È la democrazia a salvare noi liberali?

Democrazia e liberalismo non sono la stessa cosa. Non occorre, anche se può essere molto utile, leggere il classico di Norberto Bobbio su Liberalismo e democrazia per comprendere come essere siano due risposte a due domande essenzialmente diverse. Molto più abilmente più di un secolo prima Alexis de Tocqueville scriveva della tirannia della maggioranza. Insomma poneva la questione sullo stesso piano, nella soluzione dei problemi: e riscontrava come ci potesse essere un conflitto tra il metodo democratico e quello liberale. Pur apprezzando - come da titolo del suo celebre saggio - La democrazia in America, ne tracciava impietosamente i limiti: «In America, la maggioranza traccia un cerchio formidabile intorno al pensiero. Nell'ambito di questi limiti lo scrittore è libero; ma guai a lui se osa uscirne».
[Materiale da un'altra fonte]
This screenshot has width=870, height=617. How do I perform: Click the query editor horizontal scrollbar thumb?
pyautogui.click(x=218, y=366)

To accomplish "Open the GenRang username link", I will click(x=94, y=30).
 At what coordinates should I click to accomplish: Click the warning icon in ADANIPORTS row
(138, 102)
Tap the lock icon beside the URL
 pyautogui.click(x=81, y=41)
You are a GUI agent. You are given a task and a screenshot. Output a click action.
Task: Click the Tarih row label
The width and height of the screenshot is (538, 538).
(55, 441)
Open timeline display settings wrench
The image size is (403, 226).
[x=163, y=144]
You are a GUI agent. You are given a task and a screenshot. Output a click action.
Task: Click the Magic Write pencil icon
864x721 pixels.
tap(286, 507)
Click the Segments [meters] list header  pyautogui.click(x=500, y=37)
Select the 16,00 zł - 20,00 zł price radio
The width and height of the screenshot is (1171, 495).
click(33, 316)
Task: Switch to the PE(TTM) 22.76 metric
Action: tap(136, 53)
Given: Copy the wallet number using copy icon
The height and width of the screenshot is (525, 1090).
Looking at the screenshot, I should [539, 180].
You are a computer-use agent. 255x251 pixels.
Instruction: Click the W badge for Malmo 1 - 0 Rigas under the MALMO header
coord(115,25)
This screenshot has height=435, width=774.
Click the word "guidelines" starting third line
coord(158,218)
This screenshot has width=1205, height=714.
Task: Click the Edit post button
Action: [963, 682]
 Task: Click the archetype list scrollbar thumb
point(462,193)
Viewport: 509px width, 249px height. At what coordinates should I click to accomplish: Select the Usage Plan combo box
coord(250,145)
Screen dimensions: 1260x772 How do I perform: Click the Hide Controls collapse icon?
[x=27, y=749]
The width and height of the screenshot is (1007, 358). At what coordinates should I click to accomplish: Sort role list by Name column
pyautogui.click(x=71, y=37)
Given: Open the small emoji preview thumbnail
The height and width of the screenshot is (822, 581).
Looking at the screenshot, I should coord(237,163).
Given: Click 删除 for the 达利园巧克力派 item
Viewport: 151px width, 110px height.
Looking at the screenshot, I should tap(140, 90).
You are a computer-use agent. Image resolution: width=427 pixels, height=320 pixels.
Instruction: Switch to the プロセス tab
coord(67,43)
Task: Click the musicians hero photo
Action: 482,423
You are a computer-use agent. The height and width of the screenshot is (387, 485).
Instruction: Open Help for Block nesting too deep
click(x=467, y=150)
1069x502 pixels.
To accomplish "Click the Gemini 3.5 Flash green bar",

E ciò che poi oggi definiamo il politicamente corretto, è l'idea che discutere di Harvey Weinstein sia possibile solo in una unica forma. Tocqueville e Asia Argento, si parva licet, conoscono i meccanismi perversi della narrazione americana. E il nostro aristocratico francese continua: «Sotto il governo assoluto di uno solo, il dispotismo, per arrivare all'anima colpiva grossolanamente il corpo: e l'anima sfuggendo a quei colpi, s'elevava gloriosa al di sopra di esso; ma nelle repubbliche democratiche la tirannide non procede affatto in quel modo: essa trascura il corpo e va dritta all'anima. Il padrone non dice più con me o morirai: dice sei libero di non pensare come me; la tua vita, i tuoi beni tutto ti resta; ma da questo giorno tu sei uno straniero tra noi. Conserverai i tuoi privilegi di cittadinanza, ma essi diverranno inutili». E così via.

Ecco perché mi ha colpito una considerazione recente fatta dall'amico Dino Cofrancesco e che ha utilizzato la democrazia come nostra (intesa come nostra, liberale) scialuppa in questo turbolento momento politico. Scrive Cofrancesco: «Luigi De Siervo sostiene su Repubblica che sarebbe incostituzionale avere nella squadra di governo Paolo Savona, fautore di una Brexit italiana ... Mi domando: che razza di costituzionalisti abbiamo in Italia? Se la Costituzione ci impedisse davvero la Brexit vorrebbe dire che quanto è possibile per gli Inglesi non lo è per gli Italiani e che, quindi, configurando la nostra Costituzione un sistema politico meno democratico di quello inglese, sarebbe proprio il caso di rivederla. Soprattutto perché non è la Costituzione italiana (antifascista, nata dalla Resistenza e bla bla bla) che nobilita la democrazia ma è la democrazia a dover passare al vaglio la Costituzione. O sbaglio? Come vedete, mi preoccupo, come sempre, più delle regole del gioco che della posta in gioco. Voterei senz'altro contro la Brexit italiana ma riterrei lesivo dei diritti del popolo sovrano non dargli la possibilità di pronunciarsi al riguardo». Insomma è la democrazia a salvare noi liberali?

Commenti

Maver

Mar, 29/05/2018 - 10:29

A me pare che il liberalismo possieda una indubbia base democratica laddove si prodiga affinché tutti possano usufruire delle medesime prerogative di partenza, ma solo come chance iniziale. Il passo successivo infatti è la selezione dei migliori e sul crinale di questo darwinismo sociale (a nome meritocrazia), inizia anche l'allontanamento definitivo da quanti (i più) intendono la Democrazia come forma di governo nella quale tutti indistintamente (e a prescindere), possano essere garantiti nei loro diritti alla partecipazione politica. Il Liberalismo dal canto suo promuove un unico ambito di realizzazione (personale ed individualistico): il Mercato, ove l'intera esistenza viene monetizzata.

Maver

Mar, 29/05/2018 - 10:30

E' evidente allora che se il Liberalismo è determinato a promuovere e difendere principalmente le ragioni del Mercato (unitamente agli impegni che questo comporta), la chiamata alle urne si presenterà ai suoi occhi come uno strumento assai imperfetto per il mantenimento dello status quò. Anzi, potrà determinare persino l'assunzione di posizione paradossali per il Liberalismo stesso laddove l'autorità statale (massimamente temuta dai cultori del Laissez-faire) rischierà di riaffermarsi come unico strumento efficace per contenere eventuali spinte populiste (di natura socialistoide), al punto da giustificare (non senza sfumature patetiche) i richiami ad una dimensione quasi "sacrale" delle istituzioni. Mi pare che oggi in questo Occidente, noi tutti si faccia i conti con il paradosso.